Musketeer ZM-MFC1 FANMATE-2
クーラーマスター「Musketeer」の斬新な3連アナログメーターのデビューは衝撃的であった 4chボリュームと2chトグルスイッチで個人的には好きだったZALMANの「ZM-MFC1」 簡易ファンコンで人気の「FANMATE 2」は多くのZALMAN CPUにバンドルされた
HARDCANO 9 NXP-201 SF-609
ThermalTakeの「HARDCANO 9」(A1659)は5.25インチベイ内蔵型でLCDパネル付き4ch制御(2003年8月発売/実勢価格5,000) 5.25"内蔵型4ch「NEXUS NXP201」(2003年1月発売/実勢価格約5,000円) SUPER FLOWER「SF-609」は、4ch制御で、LCDは7色のバックライト、5色の交換ベゼルが付属した(2003年7月発売/実勢価格約7,000円)
NXP-205-SL OWL-BRA9010 FC-01
VANTEC「NXP-205-SL」は、3.5インチベイ内蔵の4chファンコン(2003年7月発売/実勢価格4,000円) 3.5インチ内蔵のオウルテック「OWL-BRA9010」は、L/M/Hの3段階スイッチにボリュームスイッチを組み合わせ、4個のファンを同時制御する(2003年3月発売/実勢価格2,300円) AINEX「FC-01」は1chファンコンで、任意箇所に設置するシンプルな製品(2002年7月発売/実勢価格980円)

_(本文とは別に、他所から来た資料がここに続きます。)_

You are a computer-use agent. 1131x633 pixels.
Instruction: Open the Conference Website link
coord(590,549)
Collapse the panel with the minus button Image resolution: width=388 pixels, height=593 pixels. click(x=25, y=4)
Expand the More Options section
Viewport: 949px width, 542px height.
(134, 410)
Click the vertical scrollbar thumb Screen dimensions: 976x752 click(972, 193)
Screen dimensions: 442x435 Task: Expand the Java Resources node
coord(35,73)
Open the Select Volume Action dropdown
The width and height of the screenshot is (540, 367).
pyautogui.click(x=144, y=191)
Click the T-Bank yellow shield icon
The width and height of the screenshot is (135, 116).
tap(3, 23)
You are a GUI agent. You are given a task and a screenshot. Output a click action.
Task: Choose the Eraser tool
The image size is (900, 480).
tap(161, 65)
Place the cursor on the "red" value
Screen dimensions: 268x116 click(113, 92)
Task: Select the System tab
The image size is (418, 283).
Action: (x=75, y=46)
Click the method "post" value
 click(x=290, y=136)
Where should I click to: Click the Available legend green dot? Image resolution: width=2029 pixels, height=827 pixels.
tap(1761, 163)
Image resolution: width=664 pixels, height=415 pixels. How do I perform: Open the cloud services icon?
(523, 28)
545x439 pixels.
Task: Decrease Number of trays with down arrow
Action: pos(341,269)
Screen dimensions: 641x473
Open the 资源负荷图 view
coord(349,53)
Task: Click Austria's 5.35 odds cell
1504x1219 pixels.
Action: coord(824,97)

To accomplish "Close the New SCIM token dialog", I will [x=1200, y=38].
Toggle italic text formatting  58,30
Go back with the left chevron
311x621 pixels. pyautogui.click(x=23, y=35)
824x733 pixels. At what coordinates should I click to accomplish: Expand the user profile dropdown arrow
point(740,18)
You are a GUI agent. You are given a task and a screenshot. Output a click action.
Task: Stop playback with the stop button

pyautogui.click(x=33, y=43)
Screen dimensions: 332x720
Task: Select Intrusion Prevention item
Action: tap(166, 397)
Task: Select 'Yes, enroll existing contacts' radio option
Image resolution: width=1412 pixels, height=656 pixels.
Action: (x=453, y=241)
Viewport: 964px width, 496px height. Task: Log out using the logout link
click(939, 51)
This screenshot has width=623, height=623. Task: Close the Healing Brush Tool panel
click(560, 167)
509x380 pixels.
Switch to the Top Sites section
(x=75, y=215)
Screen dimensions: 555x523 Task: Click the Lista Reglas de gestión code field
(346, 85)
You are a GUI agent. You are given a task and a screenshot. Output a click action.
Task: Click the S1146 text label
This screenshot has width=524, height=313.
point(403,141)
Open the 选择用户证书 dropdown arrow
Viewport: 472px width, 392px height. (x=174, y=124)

・拡張ブラケット固定型ファンコントローラーのいろいろ

 ファンコントローラーは「FANMATE 2」同様、なにもドライブベイに固定するタイプだけではない。
 2005年11月に発売された、Sunbeam「TP-101」は、拡張ブラケット固定の1Slot仕様8chファンコントローラーだった。バスインターフェイスの拡張カード風の基板は、USB接続でデータをやり取りし、付属のユーティリティソフトウェアによって回転数制御および回転数等のモニターを可能とした。なお実勢価格は5,000円前後。

  最もシンプルな拡張ブラケット固定型となるThermalTake「A1268」は、3段階切り替えスイッチが搭載された電圧変更型モデルで、2003年4月に登場している。ちなみに“それだけ”の機能で、実勢価格は2,000円前後。今だったら叱られてしまうような価格設定であった。

TP-101 A1268 DT-4100
拡張ブラケット固定タイプの8chファンコントローラー、Sunbeam「TP-101」 ThermalTake「A1268」は当時2,000円もした 拡張ブラケット固定の2chタイプ「DT-4100」は2004年登場以来のロングセラー


・実用品からアクセサリー的な立場となったファンコントローラー

 たいへん大雑把にな紹介で恐縮ではあるが、あまりにも種類が多く、正直収拾がつかなくなってきている。というわけで、この辺りで“現代の”ファンコントローラーを確認してみたい。
 その前にひと言付け加えるならば、これまでの変遷をみて行くと、「実用品」から「アクセサリー」的要素が非常に濃くなってきている事に気が付く。CPUクーラーのファン回転数制御だけで言えば、PWM可変が格段に良くなり、当初訝しげだったユーザーからも認められた存在に格上げされ、これに関しては別途ファンコントローラーを無理に増設しなくても良いというジャッジが下されたのかもしれない。

  さらには、ケースファンに対するファンコントローラーの関係で言うならば、ファンの進歩もめざましく、汎用ファンメーカーの軸受け機構の改良、およびインペラのデザインの改良により、形状に工夫が加えられ、低回転で風量が出せるようになっている。その上、需要の少ない高回転ファンをPCパーツ代理店がラインナップせず(メーカーカタログモデルには存在しつつ)、メジャーではないファンですらも静音モデルが当たり前となり、これ以上回転数を絞る必要性が無くなってしまった。(選べるファンの種類が豊富になった事も要因)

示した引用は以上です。